INVESTIGADORES
AMICO Guillermo Cesar
artículos
Título:
Birds as suppliers of seed dispersal function in temperate ecosystems: from patterns in real-world landscapes to conservation guidelines
Autor/es:
GARCÍA, D; ZAMORA, R; AMICO, GC
Revista:
CONSERVATION BIOLOGY
Editorial:
WILEY-BLACKWELL PUBLISHING, INC
Referencias:
Año: 2010 vol. 24 p. 1070 - 1079
ISSN:
0888-8892
Resumen:
Seed dispersal by animals is considered a pivotal ecosystem function, driving plant community dynamics in natural habitats as well as vegetation recovery in human-altered landscapes. However, there is a lack of suitable ecological knowledge to develop basic conservation and management guidelines for this ecosystem service. Essential questions, such as how far the abundance of frugivorous animals predicts seeding function in different ecosystems, and how anthropogenic landscape heterogeneity conditions the role of dispersers, remain poorly answered. In three temperate ecosystems, we studied seed dispersal by frugivorous birds in landscape mosaics shaped by human disturbance. By applying a standardized design across systems, we related the frequency of occurrence of bird-dispersed seeds throughout the landscape to the abundance of birds, the features of habitat and the abundance of fleshy fruits. The abundance of frugivorous birds in itself predicted partially the occurrence of dispersed seeds through the entire landscape of all ecosystems studied. Even those landscape patches impoverished due to anthropogenic degradation maintained the seed dispersal function when visited intensively by birds. Nonetheless, human-caused landscape heterogeneity largely conditioned seed deposition, by modifying the availability of woody vegetation and/or fruit resources that attracted birds and hence promoted seed dispersal. The relative role of woody cover and fruit availability on seed dispersal differed among systems.

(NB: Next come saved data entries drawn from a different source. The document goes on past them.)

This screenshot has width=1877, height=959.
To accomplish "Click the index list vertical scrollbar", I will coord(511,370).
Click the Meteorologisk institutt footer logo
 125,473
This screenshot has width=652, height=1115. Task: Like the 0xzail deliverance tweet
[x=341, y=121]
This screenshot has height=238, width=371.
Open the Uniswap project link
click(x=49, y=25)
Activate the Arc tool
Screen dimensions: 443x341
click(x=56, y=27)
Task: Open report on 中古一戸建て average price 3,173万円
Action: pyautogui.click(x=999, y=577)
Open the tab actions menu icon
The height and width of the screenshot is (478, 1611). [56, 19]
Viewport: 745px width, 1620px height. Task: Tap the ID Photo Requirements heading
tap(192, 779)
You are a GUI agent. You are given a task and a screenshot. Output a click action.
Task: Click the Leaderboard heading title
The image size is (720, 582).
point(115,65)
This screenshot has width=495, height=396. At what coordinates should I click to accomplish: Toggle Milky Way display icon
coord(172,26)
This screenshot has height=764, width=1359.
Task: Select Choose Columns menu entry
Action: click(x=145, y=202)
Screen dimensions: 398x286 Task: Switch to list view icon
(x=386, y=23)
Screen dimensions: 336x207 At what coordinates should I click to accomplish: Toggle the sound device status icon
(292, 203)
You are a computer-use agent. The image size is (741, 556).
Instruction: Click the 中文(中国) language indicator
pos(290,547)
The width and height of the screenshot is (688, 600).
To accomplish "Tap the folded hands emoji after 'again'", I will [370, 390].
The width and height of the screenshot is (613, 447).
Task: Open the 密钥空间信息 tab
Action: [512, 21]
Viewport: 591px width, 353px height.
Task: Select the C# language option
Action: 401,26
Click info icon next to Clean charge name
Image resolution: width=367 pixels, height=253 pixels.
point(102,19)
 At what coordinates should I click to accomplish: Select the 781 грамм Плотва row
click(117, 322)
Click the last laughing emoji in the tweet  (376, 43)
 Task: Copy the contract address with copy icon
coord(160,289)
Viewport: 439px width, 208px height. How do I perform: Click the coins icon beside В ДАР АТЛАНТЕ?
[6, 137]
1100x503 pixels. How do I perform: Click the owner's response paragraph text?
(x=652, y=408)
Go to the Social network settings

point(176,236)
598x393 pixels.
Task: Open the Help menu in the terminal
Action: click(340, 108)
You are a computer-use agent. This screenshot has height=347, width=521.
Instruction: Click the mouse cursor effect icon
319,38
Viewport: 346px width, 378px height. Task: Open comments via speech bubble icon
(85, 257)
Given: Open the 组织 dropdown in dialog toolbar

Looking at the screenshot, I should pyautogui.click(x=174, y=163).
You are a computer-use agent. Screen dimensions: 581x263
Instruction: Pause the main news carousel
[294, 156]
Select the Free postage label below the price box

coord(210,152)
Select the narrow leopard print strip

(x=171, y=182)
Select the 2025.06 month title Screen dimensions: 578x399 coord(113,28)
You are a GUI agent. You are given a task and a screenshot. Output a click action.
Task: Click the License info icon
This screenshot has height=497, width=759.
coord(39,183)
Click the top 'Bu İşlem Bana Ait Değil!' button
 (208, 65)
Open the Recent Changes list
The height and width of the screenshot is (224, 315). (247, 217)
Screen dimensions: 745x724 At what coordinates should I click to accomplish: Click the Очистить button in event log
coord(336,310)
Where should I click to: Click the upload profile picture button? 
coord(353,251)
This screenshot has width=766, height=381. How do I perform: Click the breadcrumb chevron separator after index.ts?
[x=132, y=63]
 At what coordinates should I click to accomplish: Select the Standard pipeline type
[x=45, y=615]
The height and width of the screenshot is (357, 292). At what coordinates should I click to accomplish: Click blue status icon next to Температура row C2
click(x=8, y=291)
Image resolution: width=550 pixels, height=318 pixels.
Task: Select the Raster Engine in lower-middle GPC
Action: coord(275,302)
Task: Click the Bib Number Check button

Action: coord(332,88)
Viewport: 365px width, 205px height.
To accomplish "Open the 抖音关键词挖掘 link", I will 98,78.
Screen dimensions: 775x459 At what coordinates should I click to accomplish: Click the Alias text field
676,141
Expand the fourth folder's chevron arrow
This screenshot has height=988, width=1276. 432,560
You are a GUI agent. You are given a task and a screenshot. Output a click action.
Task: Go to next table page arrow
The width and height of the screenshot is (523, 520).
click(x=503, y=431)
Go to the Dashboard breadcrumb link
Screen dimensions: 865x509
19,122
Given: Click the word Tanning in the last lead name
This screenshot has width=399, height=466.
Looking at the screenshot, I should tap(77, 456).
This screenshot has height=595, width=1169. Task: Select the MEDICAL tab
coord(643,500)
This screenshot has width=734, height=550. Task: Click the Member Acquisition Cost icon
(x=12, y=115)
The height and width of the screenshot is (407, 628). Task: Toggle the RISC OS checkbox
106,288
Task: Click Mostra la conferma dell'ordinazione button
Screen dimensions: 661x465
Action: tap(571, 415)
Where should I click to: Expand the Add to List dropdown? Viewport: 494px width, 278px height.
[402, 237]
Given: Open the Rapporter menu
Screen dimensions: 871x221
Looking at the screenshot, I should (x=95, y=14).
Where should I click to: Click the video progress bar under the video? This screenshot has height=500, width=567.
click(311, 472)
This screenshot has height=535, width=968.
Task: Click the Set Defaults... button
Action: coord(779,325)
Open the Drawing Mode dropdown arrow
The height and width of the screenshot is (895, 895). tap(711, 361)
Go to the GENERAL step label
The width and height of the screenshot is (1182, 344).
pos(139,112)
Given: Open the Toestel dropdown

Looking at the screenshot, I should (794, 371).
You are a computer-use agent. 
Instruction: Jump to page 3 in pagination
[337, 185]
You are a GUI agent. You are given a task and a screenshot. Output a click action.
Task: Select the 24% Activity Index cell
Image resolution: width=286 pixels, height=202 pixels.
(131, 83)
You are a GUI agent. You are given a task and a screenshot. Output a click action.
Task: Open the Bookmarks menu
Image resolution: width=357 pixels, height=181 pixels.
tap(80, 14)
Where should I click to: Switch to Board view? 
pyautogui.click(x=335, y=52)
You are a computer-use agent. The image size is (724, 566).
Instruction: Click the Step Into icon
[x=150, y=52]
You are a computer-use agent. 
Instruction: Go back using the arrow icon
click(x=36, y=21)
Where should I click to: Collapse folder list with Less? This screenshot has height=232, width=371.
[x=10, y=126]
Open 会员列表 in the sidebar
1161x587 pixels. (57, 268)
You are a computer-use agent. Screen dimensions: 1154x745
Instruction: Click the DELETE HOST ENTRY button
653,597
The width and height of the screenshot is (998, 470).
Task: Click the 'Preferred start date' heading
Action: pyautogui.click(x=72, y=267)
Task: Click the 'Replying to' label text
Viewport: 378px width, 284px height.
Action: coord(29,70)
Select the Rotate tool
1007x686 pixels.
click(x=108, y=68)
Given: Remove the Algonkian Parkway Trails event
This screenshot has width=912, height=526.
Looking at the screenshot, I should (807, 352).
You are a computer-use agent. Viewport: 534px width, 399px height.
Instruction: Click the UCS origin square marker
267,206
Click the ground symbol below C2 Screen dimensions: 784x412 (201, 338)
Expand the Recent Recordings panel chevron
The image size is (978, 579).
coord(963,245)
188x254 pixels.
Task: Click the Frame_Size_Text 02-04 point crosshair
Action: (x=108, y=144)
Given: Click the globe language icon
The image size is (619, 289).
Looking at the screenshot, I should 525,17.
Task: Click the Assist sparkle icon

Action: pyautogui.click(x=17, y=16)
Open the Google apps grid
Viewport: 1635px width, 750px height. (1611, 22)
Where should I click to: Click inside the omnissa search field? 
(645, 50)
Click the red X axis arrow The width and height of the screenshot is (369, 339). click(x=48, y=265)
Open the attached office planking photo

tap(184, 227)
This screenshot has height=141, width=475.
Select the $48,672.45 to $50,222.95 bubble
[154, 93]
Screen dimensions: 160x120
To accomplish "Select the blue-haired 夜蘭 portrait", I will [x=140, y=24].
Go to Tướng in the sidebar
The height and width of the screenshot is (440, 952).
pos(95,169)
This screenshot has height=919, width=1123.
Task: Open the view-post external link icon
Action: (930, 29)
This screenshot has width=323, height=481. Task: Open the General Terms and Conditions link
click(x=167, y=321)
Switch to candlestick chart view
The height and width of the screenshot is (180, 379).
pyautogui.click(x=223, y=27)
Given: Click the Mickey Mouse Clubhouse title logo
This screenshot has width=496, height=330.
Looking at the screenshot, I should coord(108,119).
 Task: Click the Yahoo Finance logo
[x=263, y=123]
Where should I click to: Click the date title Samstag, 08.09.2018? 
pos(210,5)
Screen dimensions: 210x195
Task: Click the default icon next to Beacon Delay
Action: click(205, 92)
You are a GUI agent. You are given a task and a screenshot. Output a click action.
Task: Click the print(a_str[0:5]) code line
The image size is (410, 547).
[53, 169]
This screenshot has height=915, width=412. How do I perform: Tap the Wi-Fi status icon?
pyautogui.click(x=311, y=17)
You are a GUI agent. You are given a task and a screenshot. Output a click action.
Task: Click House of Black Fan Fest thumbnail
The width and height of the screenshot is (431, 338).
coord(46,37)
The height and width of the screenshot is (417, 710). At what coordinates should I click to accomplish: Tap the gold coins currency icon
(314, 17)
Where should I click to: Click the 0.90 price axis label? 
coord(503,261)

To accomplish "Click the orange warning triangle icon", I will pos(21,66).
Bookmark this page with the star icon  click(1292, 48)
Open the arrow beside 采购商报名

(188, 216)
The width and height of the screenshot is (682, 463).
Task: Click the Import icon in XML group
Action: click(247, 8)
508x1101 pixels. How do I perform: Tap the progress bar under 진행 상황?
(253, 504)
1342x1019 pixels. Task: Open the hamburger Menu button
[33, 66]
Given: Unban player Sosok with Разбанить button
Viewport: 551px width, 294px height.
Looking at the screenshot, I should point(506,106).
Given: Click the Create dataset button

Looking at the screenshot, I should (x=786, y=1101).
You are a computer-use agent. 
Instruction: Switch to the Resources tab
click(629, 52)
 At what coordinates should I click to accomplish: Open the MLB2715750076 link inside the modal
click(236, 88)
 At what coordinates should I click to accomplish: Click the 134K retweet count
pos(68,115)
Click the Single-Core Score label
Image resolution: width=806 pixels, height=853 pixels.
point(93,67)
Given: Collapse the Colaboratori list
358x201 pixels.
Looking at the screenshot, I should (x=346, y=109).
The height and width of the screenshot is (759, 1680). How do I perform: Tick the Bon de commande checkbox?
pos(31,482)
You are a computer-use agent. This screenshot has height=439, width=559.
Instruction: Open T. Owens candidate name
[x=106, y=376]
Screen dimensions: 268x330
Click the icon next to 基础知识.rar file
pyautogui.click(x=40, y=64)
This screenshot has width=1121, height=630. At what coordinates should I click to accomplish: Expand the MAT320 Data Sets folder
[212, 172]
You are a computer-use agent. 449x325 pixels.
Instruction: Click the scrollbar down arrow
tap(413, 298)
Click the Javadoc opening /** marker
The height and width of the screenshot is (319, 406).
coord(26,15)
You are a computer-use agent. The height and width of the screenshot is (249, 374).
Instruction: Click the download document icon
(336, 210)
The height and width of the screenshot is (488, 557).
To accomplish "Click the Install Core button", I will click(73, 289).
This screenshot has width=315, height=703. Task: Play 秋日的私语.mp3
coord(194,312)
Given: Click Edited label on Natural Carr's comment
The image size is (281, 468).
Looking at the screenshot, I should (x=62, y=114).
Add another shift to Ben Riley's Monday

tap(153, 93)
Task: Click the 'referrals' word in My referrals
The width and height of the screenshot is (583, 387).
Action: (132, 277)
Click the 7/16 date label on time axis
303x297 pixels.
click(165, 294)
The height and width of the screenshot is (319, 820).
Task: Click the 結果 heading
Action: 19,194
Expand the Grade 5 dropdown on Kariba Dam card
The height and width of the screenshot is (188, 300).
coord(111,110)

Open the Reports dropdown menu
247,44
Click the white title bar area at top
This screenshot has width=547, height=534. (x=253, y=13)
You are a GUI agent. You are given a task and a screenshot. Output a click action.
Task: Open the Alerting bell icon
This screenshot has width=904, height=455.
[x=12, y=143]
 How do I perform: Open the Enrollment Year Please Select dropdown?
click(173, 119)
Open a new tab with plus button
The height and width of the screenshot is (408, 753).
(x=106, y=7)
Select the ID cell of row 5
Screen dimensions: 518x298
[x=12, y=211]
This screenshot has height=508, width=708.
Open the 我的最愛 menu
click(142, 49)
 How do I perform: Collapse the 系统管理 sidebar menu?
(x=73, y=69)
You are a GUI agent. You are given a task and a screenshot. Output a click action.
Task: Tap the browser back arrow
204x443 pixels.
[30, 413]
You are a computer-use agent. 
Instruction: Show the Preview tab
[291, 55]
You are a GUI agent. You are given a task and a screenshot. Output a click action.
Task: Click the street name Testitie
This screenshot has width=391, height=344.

We suggest that the strategies to manage seed dispersal for ecosystem preservation or restoration should consider that: (i) the abundance of frugivorous birds may be a surrogate of landscape-scale seed dispersal in temperate ecosystems, and an indicator of  patch quality for the seeding function; (ii) woody cover and fruit resource availability are key landscape features driving seedfall patterns; and (iii) birds act as mobile links that connect landscape patches of different degrees of degradation and/or habitat quality via seed deposition.